Melhorar a educação passa por qualificar o professor, dizem especialistas
como o economista Claudio de Moura Castro. Por ser uma tarefa secundária, a
formação dos educadores cai num círculo vicioso. Um aluno que teve uma
educação básica de baixa qualidade e opta pelo magistério só com muita
dificuldade entrará numa universidade de primeira. Se entra, não acompanha.

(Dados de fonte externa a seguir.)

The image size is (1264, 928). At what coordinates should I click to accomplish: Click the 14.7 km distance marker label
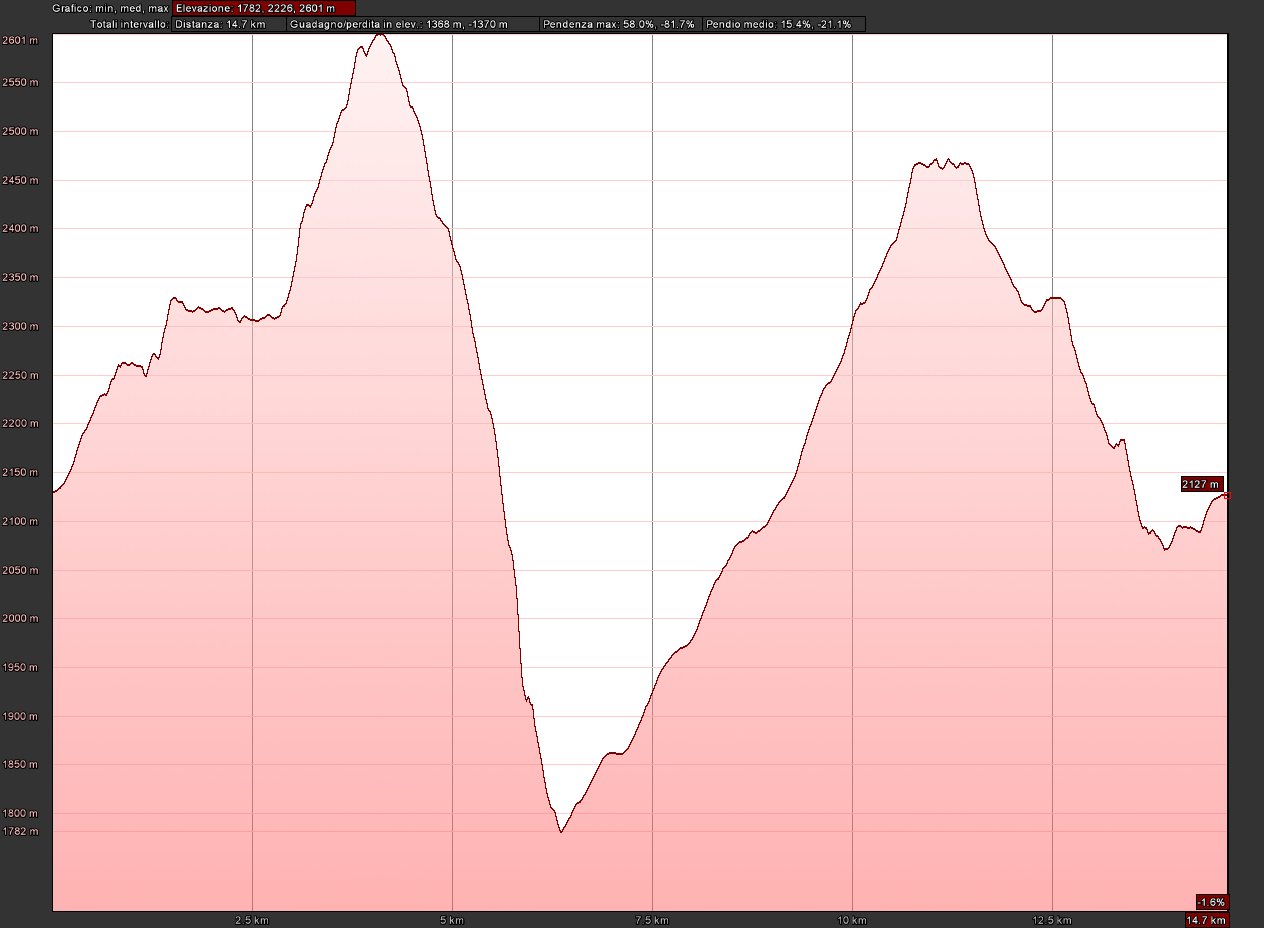pyautogui.click(x=1205, y=920)
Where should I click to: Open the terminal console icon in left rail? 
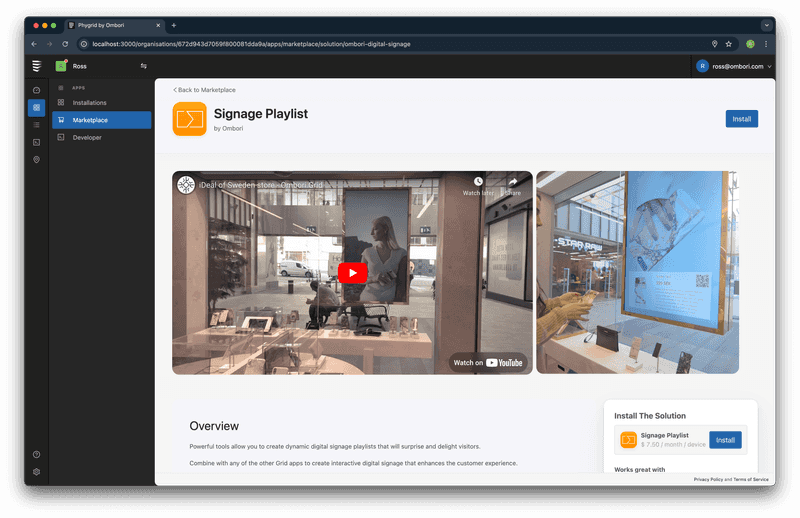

Se não desiste, muda para um curso privado, ruim e caro. Quando retorna para
o ensino básico, agora como professor, ele constata que não aprendeu a dar
aula.
A professora de geografia Teresinha do Amaral Pancieri leciona da 8ª série
do ensino fundamental ao 3º do médio da Escola Estadual Professora Carmosina
Monteiro Vianna, na zona norte de São Paulo. Formada em 1979 pela Faculdade
Prof. Carlos Pasquale (hoje Unifieo), admite que começou dando disciplinas
medíocres. Isso a deixava deprimida. Chegou a querer lavar banheiro no
Nordeste em vez de continuar enganando a si mesma. Mas ela insistiu e saiu
desse redemoinho pessoal voltando à sala de aula.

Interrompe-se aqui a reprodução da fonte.